Raw data
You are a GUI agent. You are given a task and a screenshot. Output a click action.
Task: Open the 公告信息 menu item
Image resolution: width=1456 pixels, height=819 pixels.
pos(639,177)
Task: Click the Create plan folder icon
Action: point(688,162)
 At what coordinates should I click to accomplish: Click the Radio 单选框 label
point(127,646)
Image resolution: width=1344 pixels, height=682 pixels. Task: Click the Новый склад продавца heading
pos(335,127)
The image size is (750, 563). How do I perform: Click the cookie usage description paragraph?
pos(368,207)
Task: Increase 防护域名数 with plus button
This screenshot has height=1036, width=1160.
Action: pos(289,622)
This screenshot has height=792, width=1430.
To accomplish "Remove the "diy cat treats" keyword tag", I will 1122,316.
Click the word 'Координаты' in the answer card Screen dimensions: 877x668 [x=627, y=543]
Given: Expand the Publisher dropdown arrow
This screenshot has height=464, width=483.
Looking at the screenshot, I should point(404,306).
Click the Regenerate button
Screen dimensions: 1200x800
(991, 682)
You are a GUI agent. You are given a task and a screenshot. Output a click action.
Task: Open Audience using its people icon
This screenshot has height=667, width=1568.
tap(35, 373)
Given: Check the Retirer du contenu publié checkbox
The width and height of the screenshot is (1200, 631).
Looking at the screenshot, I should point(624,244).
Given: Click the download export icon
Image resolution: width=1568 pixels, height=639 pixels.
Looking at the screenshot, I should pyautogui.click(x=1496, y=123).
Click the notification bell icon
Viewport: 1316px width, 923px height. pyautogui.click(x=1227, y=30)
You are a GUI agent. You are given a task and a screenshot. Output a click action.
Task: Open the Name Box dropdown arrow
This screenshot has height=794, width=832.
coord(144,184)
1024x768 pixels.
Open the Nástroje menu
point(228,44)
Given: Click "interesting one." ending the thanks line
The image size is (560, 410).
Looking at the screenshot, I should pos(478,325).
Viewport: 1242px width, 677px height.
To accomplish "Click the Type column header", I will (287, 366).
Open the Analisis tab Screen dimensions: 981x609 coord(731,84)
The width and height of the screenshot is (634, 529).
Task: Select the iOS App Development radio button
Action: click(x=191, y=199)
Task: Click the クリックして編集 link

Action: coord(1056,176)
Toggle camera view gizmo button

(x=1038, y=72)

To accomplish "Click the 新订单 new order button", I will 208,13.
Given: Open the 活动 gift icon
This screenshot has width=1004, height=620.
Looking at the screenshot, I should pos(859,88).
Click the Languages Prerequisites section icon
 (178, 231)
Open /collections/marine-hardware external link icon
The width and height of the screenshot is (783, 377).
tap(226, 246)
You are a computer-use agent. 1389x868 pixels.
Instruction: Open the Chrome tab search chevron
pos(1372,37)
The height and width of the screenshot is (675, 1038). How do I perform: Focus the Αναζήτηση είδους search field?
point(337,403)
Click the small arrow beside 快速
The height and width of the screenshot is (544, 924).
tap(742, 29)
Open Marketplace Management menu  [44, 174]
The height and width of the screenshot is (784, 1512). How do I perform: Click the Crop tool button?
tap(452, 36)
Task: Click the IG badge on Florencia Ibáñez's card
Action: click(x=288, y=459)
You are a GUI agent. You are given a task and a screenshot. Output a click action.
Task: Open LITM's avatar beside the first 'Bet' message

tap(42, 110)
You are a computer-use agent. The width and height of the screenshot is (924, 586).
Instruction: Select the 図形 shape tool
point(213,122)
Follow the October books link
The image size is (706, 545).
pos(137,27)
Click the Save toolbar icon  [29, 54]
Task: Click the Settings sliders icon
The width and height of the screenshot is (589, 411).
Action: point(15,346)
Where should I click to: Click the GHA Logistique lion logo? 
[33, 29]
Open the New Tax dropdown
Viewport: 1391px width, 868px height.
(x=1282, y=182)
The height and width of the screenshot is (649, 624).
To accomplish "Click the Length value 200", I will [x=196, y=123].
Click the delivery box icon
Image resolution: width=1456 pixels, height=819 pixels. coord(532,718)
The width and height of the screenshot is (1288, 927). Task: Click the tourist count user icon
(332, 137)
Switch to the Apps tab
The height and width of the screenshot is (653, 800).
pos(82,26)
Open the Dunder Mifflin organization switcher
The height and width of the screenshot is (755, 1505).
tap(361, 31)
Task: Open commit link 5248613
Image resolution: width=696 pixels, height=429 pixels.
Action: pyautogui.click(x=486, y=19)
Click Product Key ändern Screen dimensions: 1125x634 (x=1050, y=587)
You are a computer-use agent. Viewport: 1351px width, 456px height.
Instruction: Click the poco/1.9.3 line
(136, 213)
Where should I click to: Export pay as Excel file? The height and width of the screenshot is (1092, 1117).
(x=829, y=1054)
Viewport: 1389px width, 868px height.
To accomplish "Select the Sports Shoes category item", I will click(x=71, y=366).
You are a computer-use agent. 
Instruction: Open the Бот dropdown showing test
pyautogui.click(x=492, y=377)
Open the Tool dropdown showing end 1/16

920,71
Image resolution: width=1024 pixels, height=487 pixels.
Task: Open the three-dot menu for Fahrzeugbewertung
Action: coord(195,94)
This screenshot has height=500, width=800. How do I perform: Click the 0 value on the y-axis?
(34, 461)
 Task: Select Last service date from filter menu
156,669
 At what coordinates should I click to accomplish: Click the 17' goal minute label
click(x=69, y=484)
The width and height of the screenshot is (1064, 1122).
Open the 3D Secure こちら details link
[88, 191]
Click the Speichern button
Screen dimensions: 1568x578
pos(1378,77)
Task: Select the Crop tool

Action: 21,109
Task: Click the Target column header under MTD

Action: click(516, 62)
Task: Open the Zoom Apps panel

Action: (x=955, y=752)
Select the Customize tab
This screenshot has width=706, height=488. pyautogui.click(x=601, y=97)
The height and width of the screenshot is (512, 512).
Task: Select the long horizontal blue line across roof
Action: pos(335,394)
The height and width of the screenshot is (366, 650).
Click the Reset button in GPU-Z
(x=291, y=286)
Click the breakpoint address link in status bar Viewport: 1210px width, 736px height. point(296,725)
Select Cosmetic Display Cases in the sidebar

Exercise instructions
Rewrite the lines from the line with "The height and width of the screenshot is (784, 1512)." to the line with "tap(361, 31)", putting "Settings gear icon" in place of "Settings sliders icon" and leaving everything else as it is.

Answer to this task
The height and width of the screenshot is (784, 1512). How do I perform: Click the Crop tool button?
tap(452, 36)
Task: Click the IG badge on Florencia Ibáñez's card
Action: click(x=288, y=459)
You are a GUI agent. You are given a task and a screenshot. Output a click action.
Task: Open LITM's avatar beside the first 'Bet' message

tap(42, 110)
You are a computer-use agent. The width and height of the screenshot is (924, 586).
Instruction: Select the 図形 shape tool
point(213,122)
Follow the October books link
The image size is (706, 545).
pos(137,27)
Click the Save toolbar icon  [29, 54]
Task: Click the Settings gear icon
The width and height of the screenshot is (589, 411).
Action: point(15,346)
Where should I click to: Click the GHA Logistique lion logo? 
[33, 29]
Open the New Tax dropdown
Viewport: 1391px width, 868px height.
(x=1282, y=182)
The height and width of the screenshot is (649, 624).
To accomplish "Click the Length value 200", I will [x=196, y=123].
Click the delivery box icon
Image resolution: width=1456 pixels, height=819 pixels. coord(532,718)
The width and height of the screenshot is (1288, 927). Task: Click the tourist count user icon
(332, 137)
Switch to the Apps tab
The height and width of the screenshot is (653, 800).
pos(82,26)
Open the Dunder Mifflin organization switcher
The height and width of the screenshot is (755, 1505).
tap(361, 31)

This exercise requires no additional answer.